··· Stored data

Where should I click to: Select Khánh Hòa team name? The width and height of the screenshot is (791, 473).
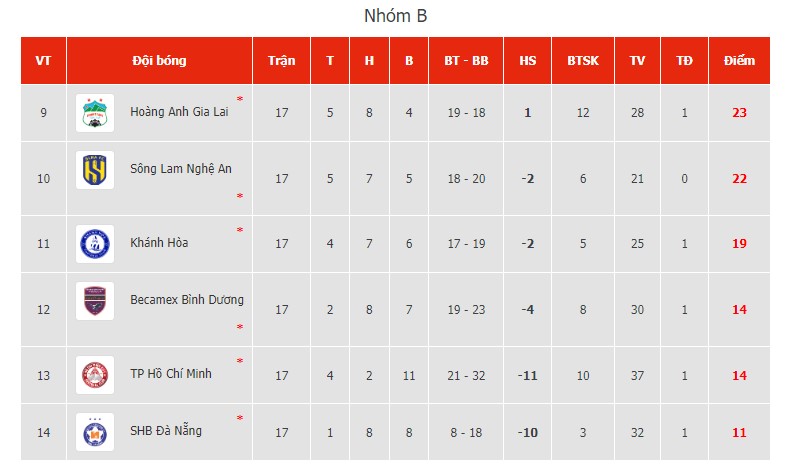[159, 243]
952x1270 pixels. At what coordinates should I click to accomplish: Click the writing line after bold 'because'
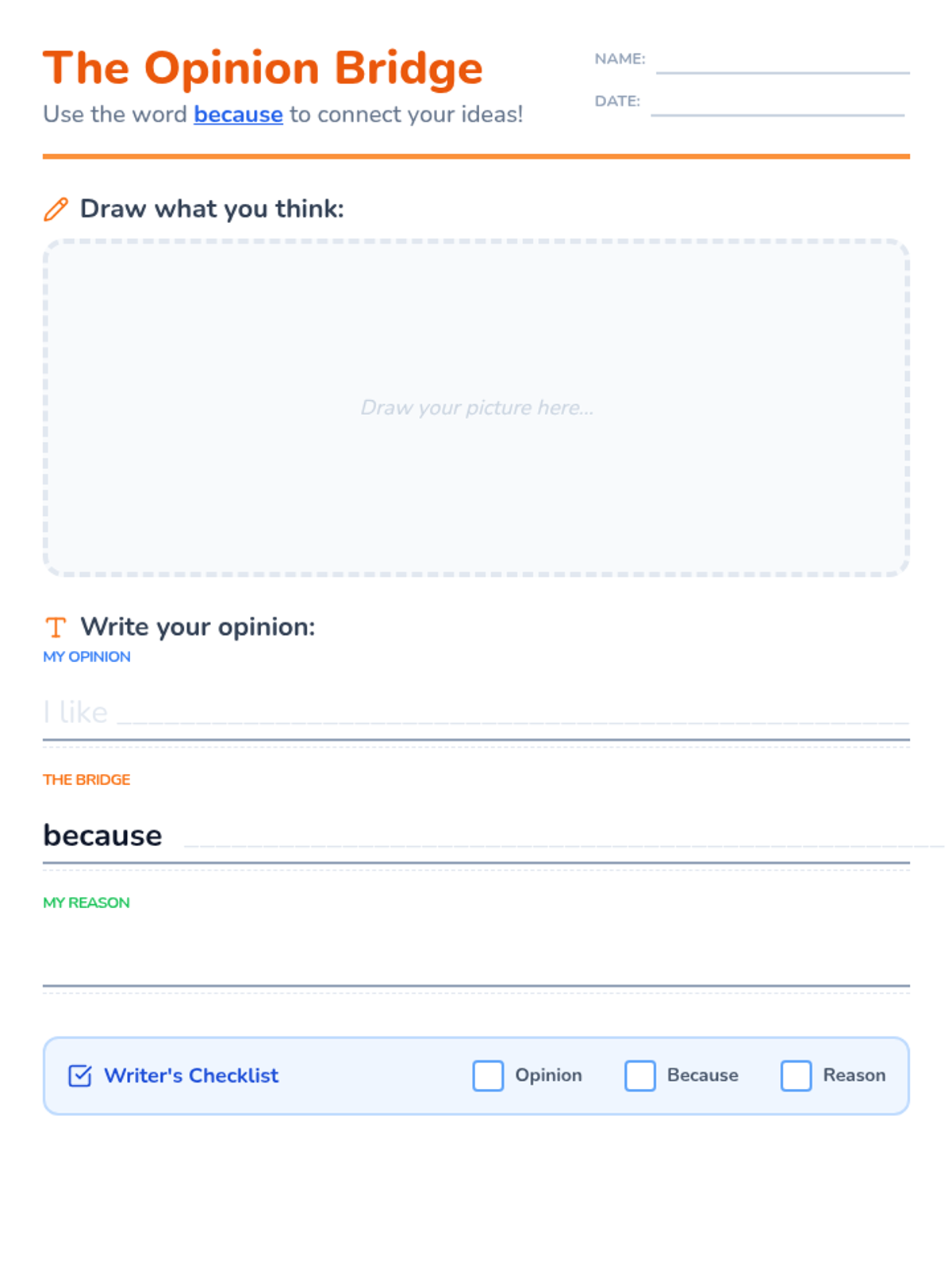(x=547, y=836)
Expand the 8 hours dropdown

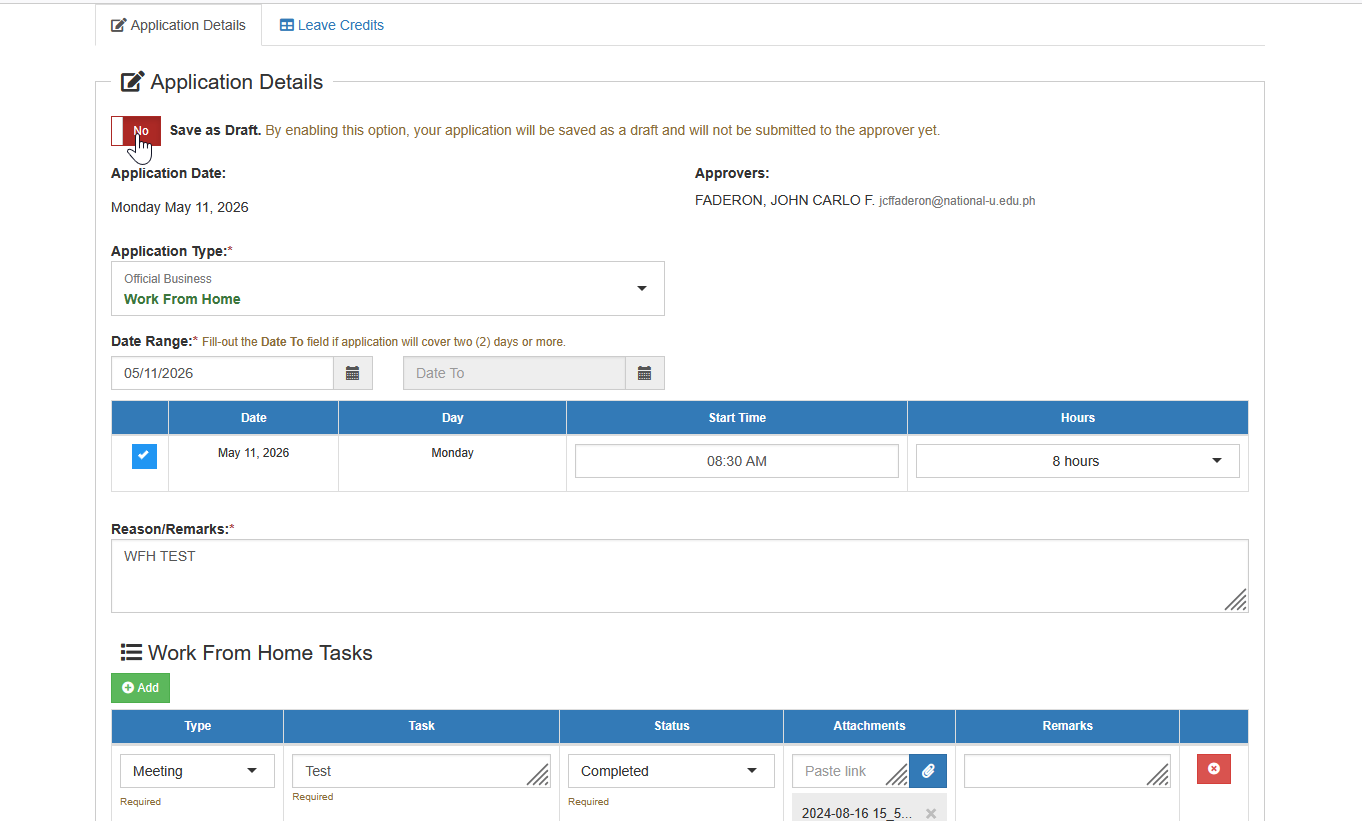tap(1078, 461)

······

Extract, verbatim and alone, the lines from the line that contains "952x1270 pixels. At" to the last line of the records, inclusive; drop any picture.

952x1270 pixels. At what coordinates should I click to accomplish: Click the writing line after bold 'because'
(x=547, y=836)
Expand the 8 hours dropdown

tap(1078, 461)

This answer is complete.